How-to Guide: Relationship based contracting for complex projects

Find out how this procurement and contract strategy works.

Who this is for?

Any organisation considering alternative approaches to procurement that require a high degree of collaboration between the client, consultants, and contractor to achieve successful project outcomes.

Build a team with the right experience and capability

Good delivery outcomes can be achieved when the project team consists of people with a passion for the project, matched by a competency to perform. The right contract model will set the foundations for a collaborative, transparent working environment where everyone can contribute their expertise. Establish a core delivery team that includes the client, contractor, and consultant; these people should be experienced and extremely capable practitioners that have a passion for doing better.

Get buy in from senior leaders

Your senior responsible person, Board, Chief Executive or budget holder need to be avid supporters of your project. This includes supporting the objectives of the projects and the approach to delivering them and being fully informed so they can accept the trade-offs and uncertainties that are inherent in complex projects.

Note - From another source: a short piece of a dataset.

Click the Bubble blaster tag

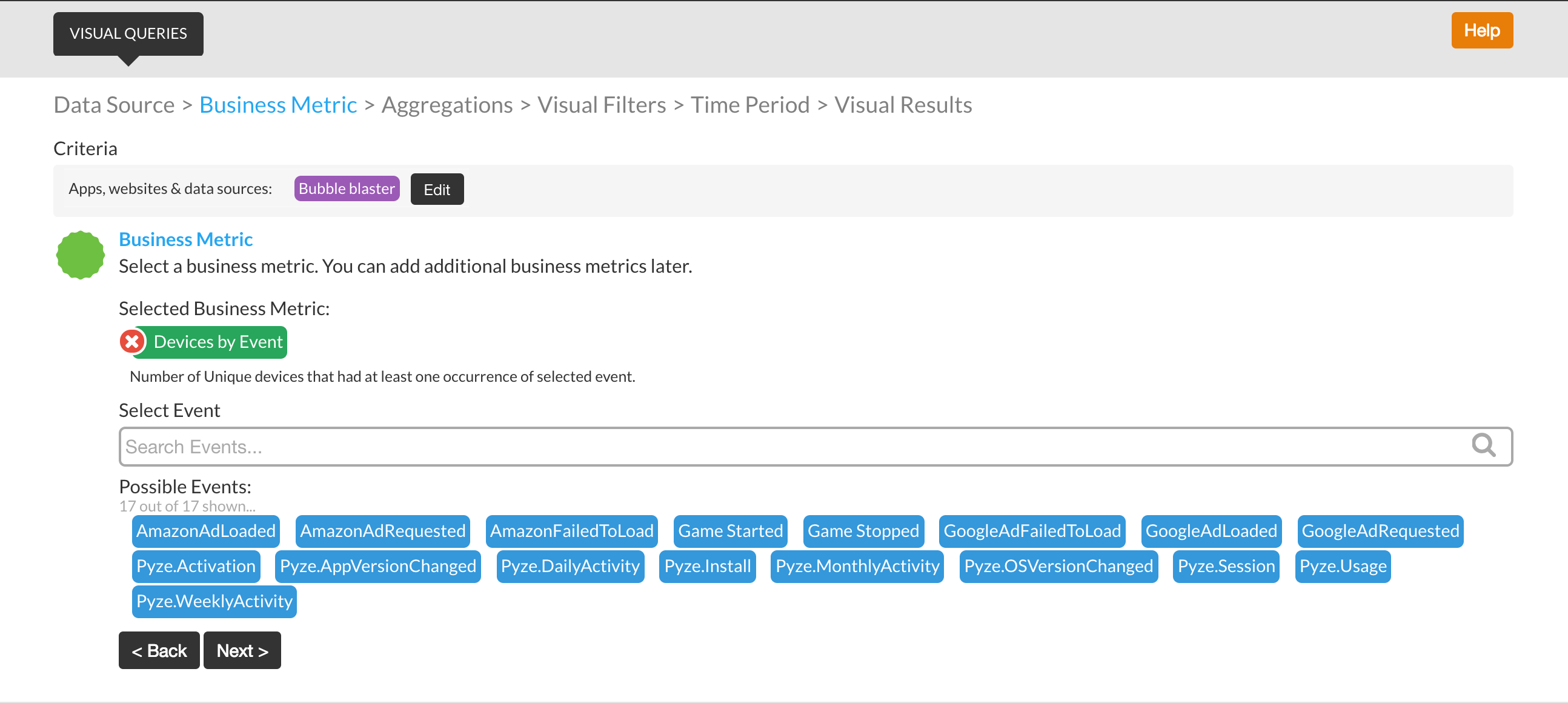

For example, in the SH2 W2O project the Waka Kotahi team worked with the Board to agree the urgency to deliver the project and gained support for a target cost contract as it was the best option to deliver at pace. Despite the inherent cost uncertainty from this model, the team gained support from the Waka Kotahi Board by agreeing a "Not to be Exceeded Price" and committing to progressing work in earnest and confirming there would be no additional funding requests.

Cultivate commitment from all parties

It's important to build a collaborative and transparent project culture through strong commitments that provide a source of truth for all parties. The commitments could be developed through co-creating a project philosophy statement and project charter. For example, once the procurement model was approved for by Waka Kotahi, a philosophy statement was developed to provide clarity for all participants and included the intentions and mechanisms of the delivery model. A Project Charter captured the underlying behaviours that were critical to a successful project outcome.

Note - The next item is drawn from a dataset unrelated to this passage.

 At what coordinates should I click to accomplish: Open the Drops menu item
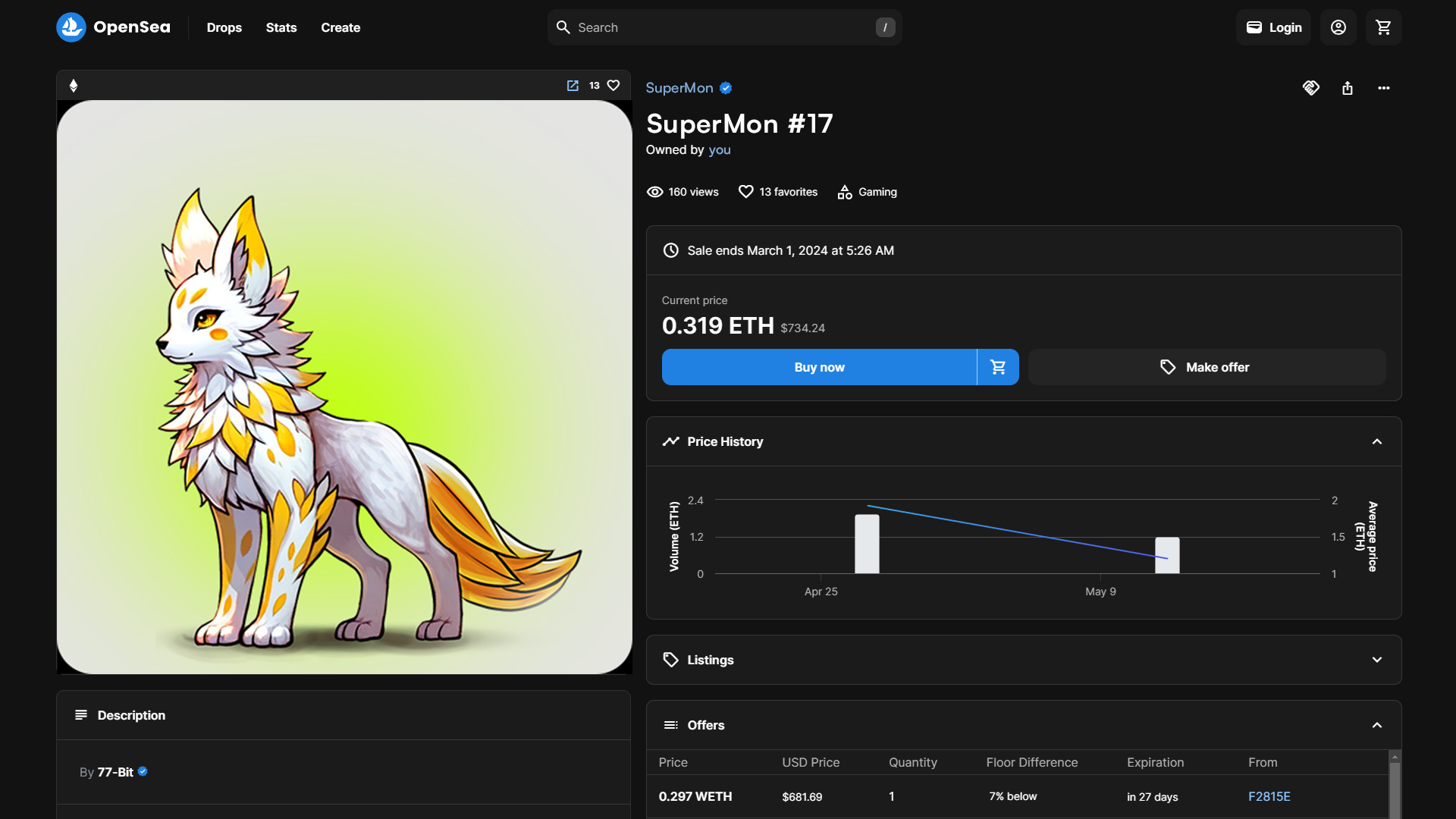coord(224,27)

Defining the required behaviours is critical, as it helps clarify what success look like, what behaviours each participant had to exemplify to deliver success, and how everyone would commit to helping team members perform to their best.

Tender Process

A relationship-based delivery model can be set up for success with the right tender process.

In this project, the process to determine which contractor(s) would deliver the works commenced with a Statement of Interest and Ability (SIA), which selected four candidates to go forward to the tender stage. The SIA scores did not carry over for the rest of the process.

Tenderers were required to submit two sets of non-priced attributes that were required to be uniquely resourced and were separately evaluated by the Tender Evaluation Team. The non-priced and priced attributes were weighted as 50% each, and after the evaluation process the top scoring tenderer selected which of the two contracts they wished, and second scored tenderer confirmed their willingness to accept the remaining contract available. A negative response would result in the third tenderer being offered the remaining contract and so on.

For this project, an NZS 3910:2013 contract was amended to enable a target outturn cost approach, with an incentive share scheme.

Build the Culture Needed for Success

Any project, especially something grounded in a relationship base procurement model, must focus on building trust and collaboration among the team.

The Construction Sector Accord's four key principles provide a blueprint for developing a strong team culture through: building trusting relationships, being bold, valuing our people, and acting with collective responsibility.